● What the task asks
Skip all pictures; return exactly the lines from the one containing "Uninstall this app from the menu" through the end of the data.

● Dataset records
+ + + + +

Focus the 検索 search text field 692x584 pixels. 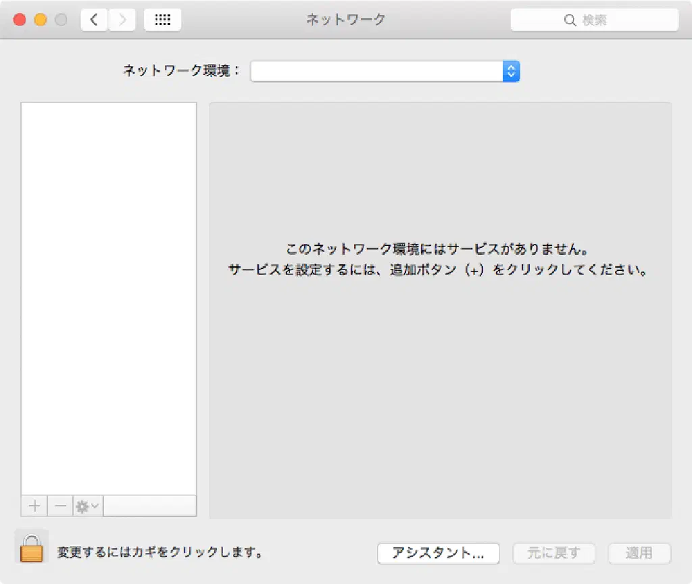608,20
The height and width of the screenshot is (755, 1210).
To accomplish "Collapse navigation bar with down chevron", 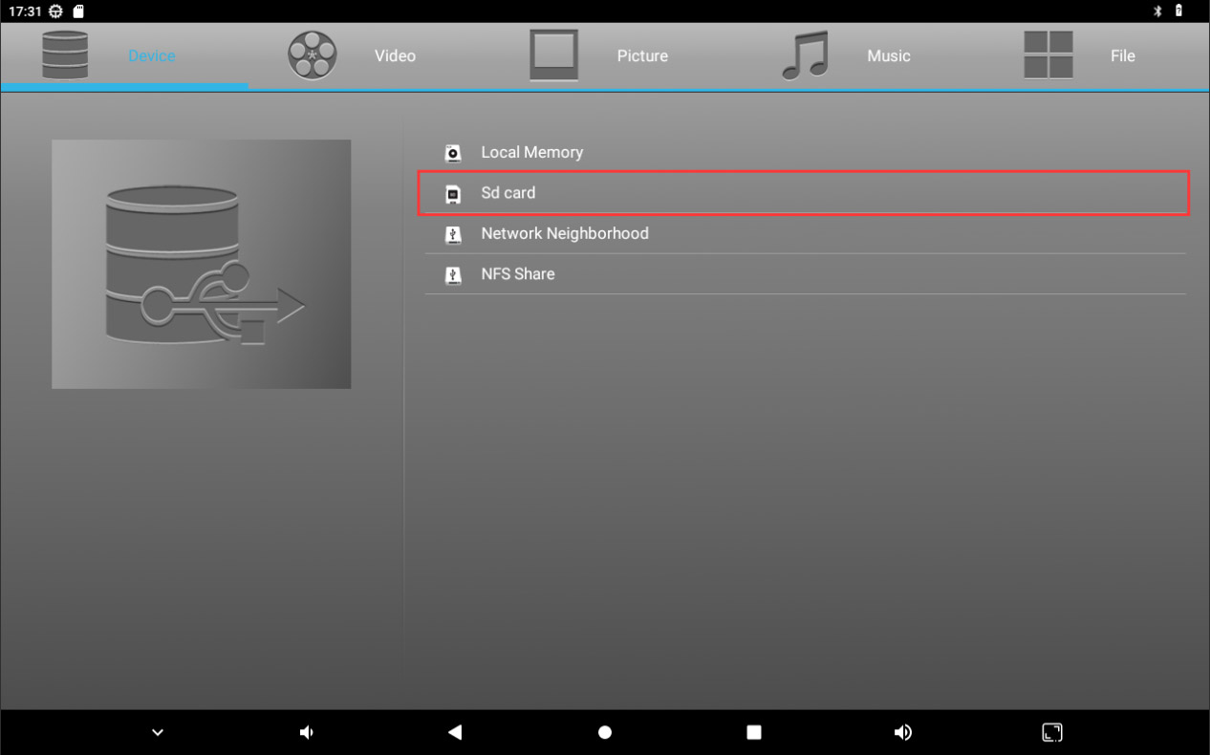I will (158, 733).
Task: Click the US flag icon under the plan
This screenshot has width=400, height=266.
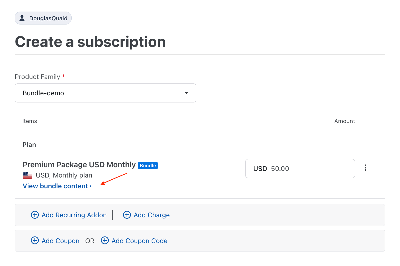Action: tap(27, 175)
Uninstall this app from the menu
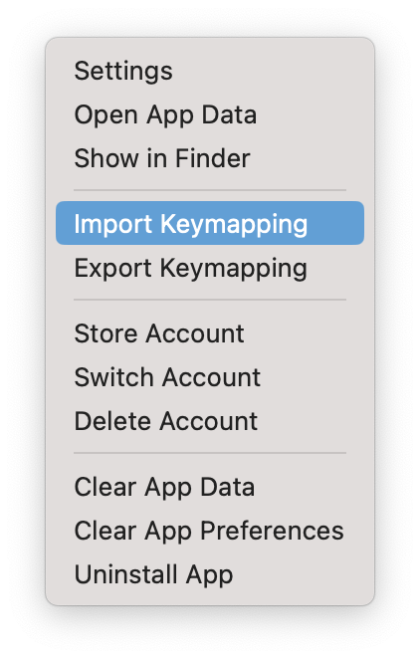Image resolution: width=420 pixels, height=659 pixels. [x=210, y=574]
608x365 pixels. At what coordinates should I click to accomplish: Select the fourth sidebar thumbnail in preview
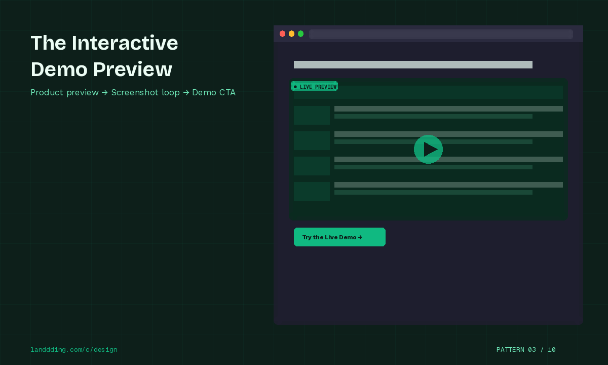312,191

+ + + + +

● Answer to the problem
Uninstall this app from the menu
Image resolution: width=420 pixels, height=659 pixels. [x=210, y=574]
608x365 pixels. At what coordinates should I click to accomplish: Select the fourth sidebar thumbnail in preview
312,191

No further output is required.